How to use ResNet34 instead of Inception v3 to compute FID and KID

Xingcun-Li commented 3 months ago

Could you please advise on what steps I should take if I want to use a pre-trained ResNet34 model, which produces 512-dimensional features on my own dataset, to replace the original Inception v3 for calculating FID and KID?

toshas commented 3 months ago

Sure, you just need to subclass and register a new feature extractor as explained here: https://torch-fidelity.readthedocs.io/en/latest/extensibility.html#register-a-new-feature-extractor

This way you can either use this new feature extractor withing the calculate_metrics API, or you can copy-paste the fidelity.py file, pre-register your new feature extractor, and use it as a shell app supporting your new feature extractor.

For an example of subclassing, check here: https://github.com/toshas/torch-fidelity/blob/master/torch_fidelity/feature_extractor_dinov2.py

Xingcun-Li commented 3 months ago

`class` FeatureExtractorResNet34(FeatureExtractorBase):
    INPUT_IMAGE_SIZE = 256
    MEAN = [0.5, 0.5, 0.5]
    STD = [0.5, 0.5, 0.5]

    def __init__(self, name, features_list, feature_extractor_weights_path=None, **kwargs):
        super(FeatureExtractorResNet34, self).__init__(name, features_list)
        self.model = torch.load("./models/datasetkidney4classes_modelResNet34.pt")
        self.eval()
        self.requires_grad_(False)

    def forward(self, x):
        print(f"x.shape = {x.shape}")
        if not torch.is_tensor(x):
            raise TypeError("Expecting input as torch.Tensor")
        if x.dtype != torch.float32:
            x = x.to(torch.float32)

        if not (x.dim() == 4 and x.shape[1] == 3):
            raise ValueError(f"Input is not Bx3xHxW: {x.shape}")

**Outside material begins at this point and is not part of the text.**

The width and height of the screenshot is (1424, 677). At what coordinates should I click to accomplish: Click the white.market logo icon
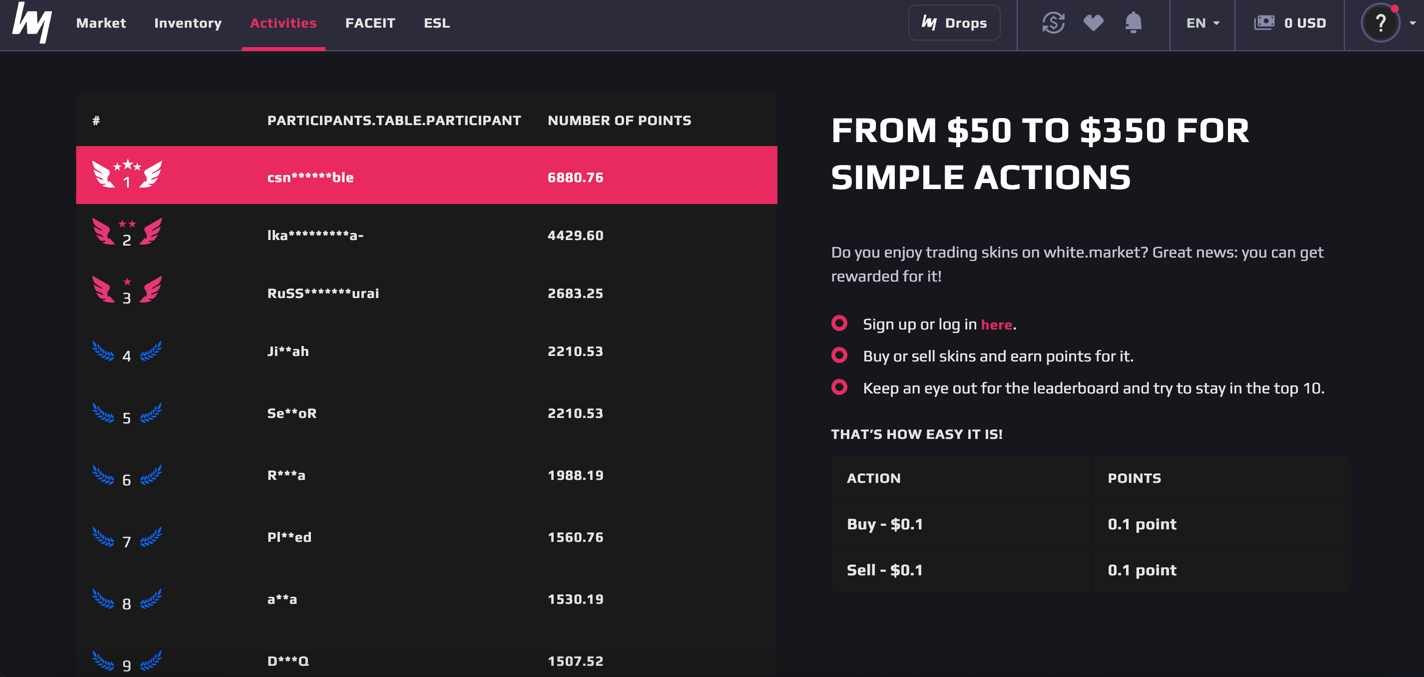coord(32,22)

        x = torchvision.transforms.functional.resize(x, (self.INPUT_IMAGE_SIZE, self.INPUT_IMAGE_SIZE))
        x = torchvision.transforms.functional.normalize(x, mean=self.MEAN, std=self.STD)

        features = self.model(x)
        print(f"features.shape={features.shape}")
        features = features.view(features.size(0), -1)
        print(f"after process features.shape={features.shape}")

        features_dict = {
            "2048": features
        }

        return tuple(features_dict[a] for a in self.features_list)

    @staticmethod
    def get_provided_features_list():
        return ("2048",)

    @staticmethod
    def get_default_feature_layer_for_metric(metric):
        return {
            "isc": "2048",
            "fid": "2048",
            "kid": "2048",
            "prc": "2048",
        }[metric]

    @staticmethod
    def can_be_compiled():
        return True

    @staticmethod
    def get_dummy_input_for_compile():
        return (torch.rand([1, 3, 256, 256]) * 255).to(torch.float32)

def calculate_fid_kid(self, model_path, real_images_path, generated_images_path, kid_subset_size=100):
        torch_fidelity.register_feature_extractor('resnet34-fe', FeatureExtractorResNet34)
        feature_extractor = FeatureExtractorResNet34(
                name='resnet34-fe',
                features_list=['2048'],
                feature_extractor_weights_path=model_path
        )

        metrics = torch_fidelity.calculate_metrics(
            input1=real_images_path,
            input2=generated_images_path,
            cuda=True,  # GPU
            isc=False,   # Inception Score
            fid=True,   # FID
            kid=True,   # KID
            samples_find_deep=True,  # 递归搜索目录
            kid_subset_size=kid_subset_size,
            feature_extractor='resnet34-fe'
        )
        return metrics

@toshas I defined and registered a custom feature extractor, as shown in the code above. However, the FID and KID outputs seem unusually large. If I don't use '2048' in the code, it keeps throwing errors. Is it feasible to use the 512-dimensional features from ResNet34? Could you provide some suggestions? Thank you very much~

toshas commented 3 months ago

I can make a few educated guesses without running this code:

You seem to be loading a non-standard resnet-34 from file. It might be custom-trained, but I think a default ImageNet trained one is a better universal feature extractor than anything custom-made. So maybe try to load it from torchvision.
A standard resnet would be trained to accept images of 224x224 size, not 256x256. Since it might already be fully convolutional, your features are a 4D tensor rather than 2D, with unpooled spatial dimension. Instead of doing features = features.view(features.size(0), -1) you'd have to resize to such an input size, that your spatial dimensions are (1,1), after which you can just squeeze them and obtain a (B,2048) tensor.
You seem to normalize by 0.5; standard imagenet-trained image statistics are different - this may play a role in the magnitudes of your features.
Double check the normalization procedure, that values in the range 0,255 never skip normalization (or are not normalized with 0.5, 0.5 stats. The stats with magnitude less than 0.5 means that the input should be not 0,255, but 0,1.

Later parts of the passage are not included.